Dadurch erlangt das Einsatzteam eine optimierte Entscheidungsfindung. Und es ermöglicht den Einsatz in „Todeszonen“ und „Hochrisikogebieten“ durch die Installation von Xaver-Systemen auf unbemannten Fahrzeugen. Dies erlaubt Abstand zum Gefahrenherd, wenn dieser zum Beispiel noch brennt, kontaminiert oder einsturzgefährdet ist. Zudem erlaubt es die Erkundung unzugänglicher Bereiche, wie etwa höher gelegener Etagen. Durch die Aufzeichnungsmöglichkeit können Operationen im Nachhinein besprochen und analysiert werden. Optional ist ein taktisches Gehäuse erhältlich. Das ToughPad wiegt 0,54 Kilogramm und bietet eine Akku-Laufzeit von bis zu acht Stunden.
Training
In Europa wurde das Kit erstmals anlässlich der Desasters Expo Europe im Mai 2024 in Frankfurt am Main vorgestellt. Jetzt folgte in Miami die zweite Veranstaltung. Im Mai 2025 will man erneut in Frankfurt mit von der Partie sein. Kürzlich wurde eine Schulung der Sense-Through-Wall-Systeme von Camero-Tech in der regionalen Feuerwehrzentrale in Rom durchgeführt. Es war die erste dieser Art und stand unter dem Motto „Train the trainers“. Diese kehren nun in ihre Heimatstützpunkt zurück und können dort als Multiplikatoren aktiv werden. Die genaue Anzahl der bestellten Systeme wurde nicht bekannt gegeben, aber es soll insgesamt eine große Anzahl der Kits beschafft werden, um damit querschnittlich alle Rettungskräfte in Italien auszustatten.

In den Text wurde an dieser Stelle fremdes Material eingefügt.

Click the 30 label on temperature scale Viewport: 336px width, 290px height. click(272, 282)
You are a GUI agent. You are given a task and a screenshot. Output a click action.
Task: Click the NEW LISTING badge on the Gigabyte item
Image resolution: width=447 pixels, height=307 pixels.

Während der Schulung wurden USAR-Teams aus mehreren Regionen in der Anwendung der Technologie in realen Katastrophenszenarien unterwiesen. Die Systeme spürten tatsächlich lebende Personen auf, die hinter Wänden und unter Trümmern eingeschlossen waren, und bewiesen damit ihre überragende Genauigkeit und Zuverlässigkeit bei Such- und Rettungseinsätzen. Die Ergebnisse bestätigten, dass die fortschrittliche Radartechnologie von Camero-Tech die Reaktionszeiten und die betriebliche Effizienz erheblich verbessert und somit ein unschätzbares Werkzeug für die Ersthelfer darstellt.

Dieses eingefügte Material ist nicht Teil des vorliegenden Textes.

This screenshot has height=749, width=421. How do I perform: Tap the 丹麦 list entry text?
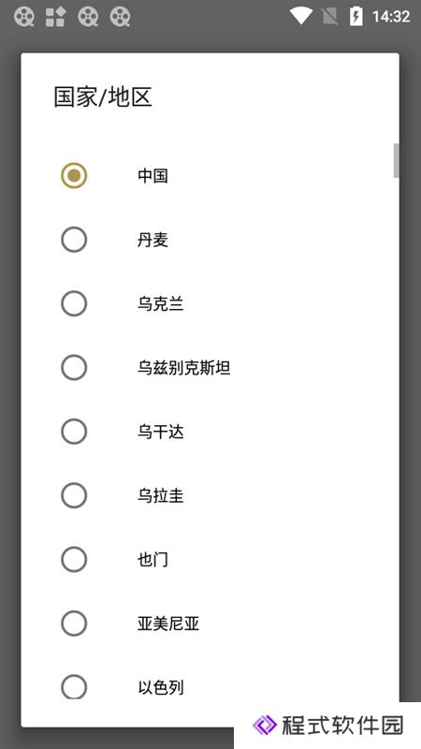click(x=152, y=240)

Neue Einsatzkonzepte erforderlich
Aber es geht nicht nur um die Ausbildung und Einführung der Systeme, sondern um die Entwicklung ganz neuer CONOPS (Concept of Operations) für die Rettungskräfte. Den Operateuren müssen daher nicht nur die technischen Aspekte vermittelt werden, sondern auch die Bilder im Kopf entstehen, welche Optionen die neuen Fähigkeiten im Einsatz nun mit sich bringen. Denn die CONOPS sind gänzlich anders als beim Einsatz in den Reichen von Militär und Polizei, auch wenn die Technologie identisch ist.

Was das bedeutet zeigen zwei Beispiele aus der Vergangenheit. Während das Rescue-Kit im Grunde neu ist, wurde die Technologie bereits mehrfach bei Rettungsoperationen eingesetzt – so 2017 nach einem Erdbeben in Mexiko und 2023 nach dem großen Erdbeben in der Türkei. Die Xaver-Systeme dort waren im Besitz des jeweiligen Militärs und wurden im Rahmen der Katastrophenhilfe den Rettungskräften überlassen. Sie haben damals ganz konkret Leben gerettet.
Ergänzung durch weitere Sensoren
Nicht Teil des Kits, aber eine sinnvolle Ergänzung, sind die „Long Range Sensoren“ von Camero-Tech. So bietet Camero-Tech die Systeme XLR40 (Xaver Long Range) und XLR80 an. XLR40 detektiert dabei lebende Objekte durch Wände hindurch bis zu 50 Meter Entfernung und mehr. Das für Einsätze in Städten und auf dem Land optimierte System sammelt einsatzkritische Echtzeit-Informationen über Lebewesen, die hinter Mauern versteckt sind, während es in sicherer Entfernung aufgestellt wird. XLR80 ermöglicht die Erkennung durch Mauern hindurch in einer Entfernung von mehr als 100 Metern.
Durch die Abstandsfähigkeit schützt es die Einsatzkräfte oder ermöglicht Einsatz auch in Gefahrenzonen, die noch nicht betreten werden können – weil Löschvorgang noch nicht abgeschlossen, oder einsturzgefährdet. Die Xaver-Radarsysteme sind laut Hersteller absolut strahlungssicher und entsprechen den internationalen Standards für die Exposition von Menschen.